**Excerpt provided**
☆ ☆ ☆ ☆

This opinion will be unpublished and
may not be cited except as provided by
Minn. Stat. § 480A.08, subd. 3 (2014).
STATE OF MINNESOTA
IN COURT OF APPEALS
A14-1567
State of Minnesota,
Respondent,
vs.
Logan Nicholas Clay,
Appellant.
Filed June 29, 2015
Affirmed
Reyes, Judge
Stearns County District Court
File No. 73CR132905
Lori Swanson, Attorney General, St. Paul, Minnesota; and
Janelle P. Kendall, Stearns County Attorney, Kyle R. Triggs, Assistant County Attorney,
St. Cloud, Minnesota (for respondent)
Adam Goldfine, Tarshish Cody, P.L.C., Richfield, Minnesota (for appellant)
Considered and decided by Schellhas, Presiding Judge; Larkin, Judge; and
Reyes, Judge.
UNPUBLISHED OPINION
REYES, Judge
Appellant Logan Nicholas Clay challenges the district court’s decision denying his
motion to suppress evidence seized during a traffic stop and to dismiss the charges,
arguing that the search was not supported by probable cause. We affirm.

☆ ☆ ☆ ☆

**Given information**
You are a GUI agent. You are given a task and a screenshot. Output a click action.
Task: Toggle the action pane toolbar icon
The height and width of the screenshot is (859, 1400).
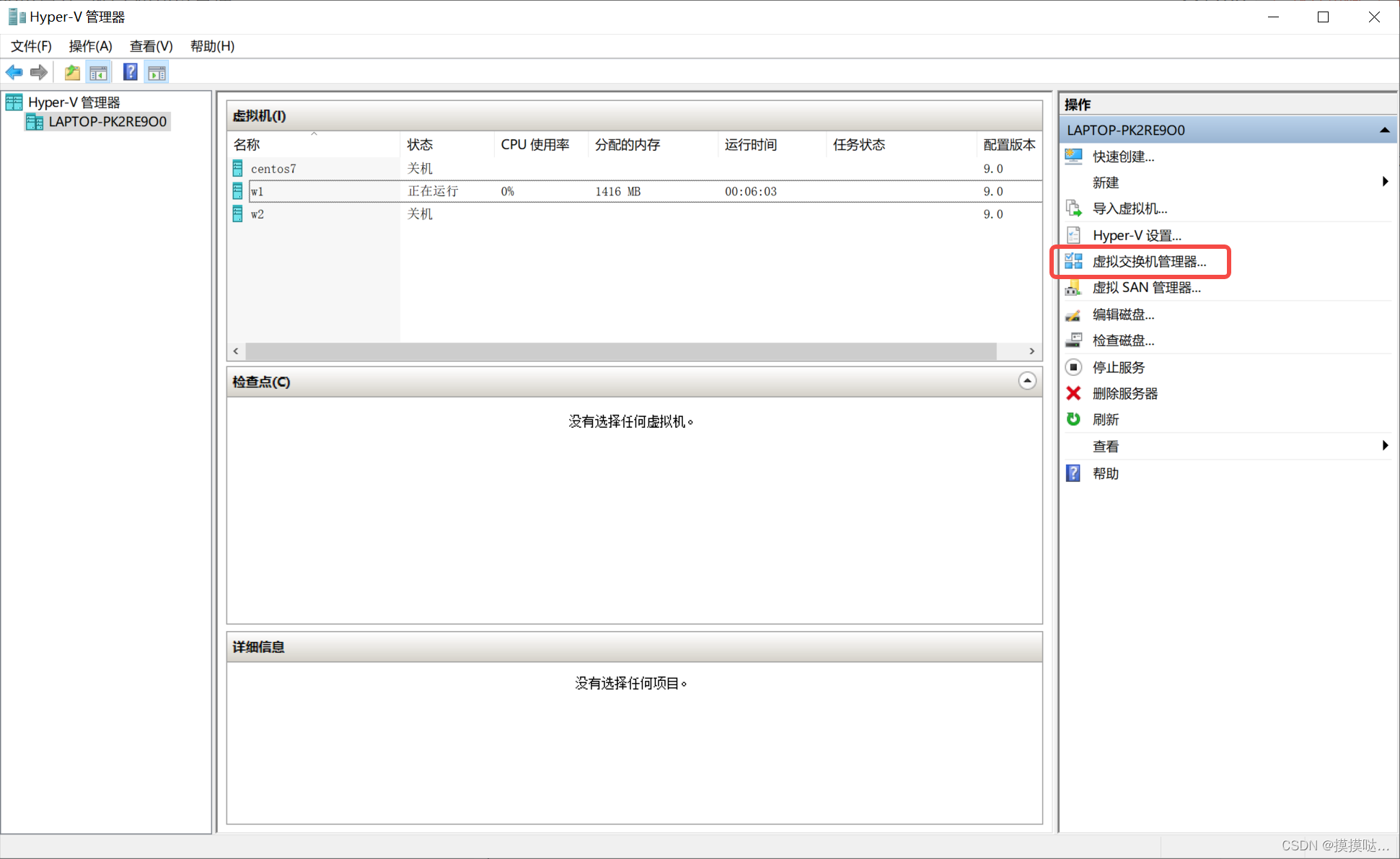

☆ ☆ ☆ ☆

**Requirements**
[1] Answer these questions using the court opinion above the listing:
(a) On what date was the opinion filed?
(b) Which judge presided over the panel that considered the case?
(c) In which district court did the case originate?
[2] Continue the court opinion on the suppression motion, picking up right after its last sentence.

**Responses for each task**
[1]
(a) June 29, 2015
(b) Schellhas
(c) Stearns County District Court

[2]
FACTS
On April 4, 2013, at around 7:00 p.m., Trooper Anthony Butler was on patrol on I-
94 when he observed a vehicle that had an air freshener hanging from the rearview
mirror. Based on this observation of a traffic violation, he turned on his emergency lights
and conducted a traffic stop. Upon approaching the vehicle, he noticed that the driver’s
window was already rolled down. The trooper instead approached the passenger side of
the vehicle, and the driver rolled down the passenger’s window. Trooper Butler testified
that he smelled an odor of marijuana coming from the vehicle. He explained why he
initiated the traffic stop and requested the driver’s license and proof of insurance. The
driver quickly opened and closed the glove compartment. While it was open, the trooper
noticed that there was an unlabeled prescription bottle in the compartment. Trooper
Butler identified the driver from his Montana driver’s license as appellant and the
passenger as A.K.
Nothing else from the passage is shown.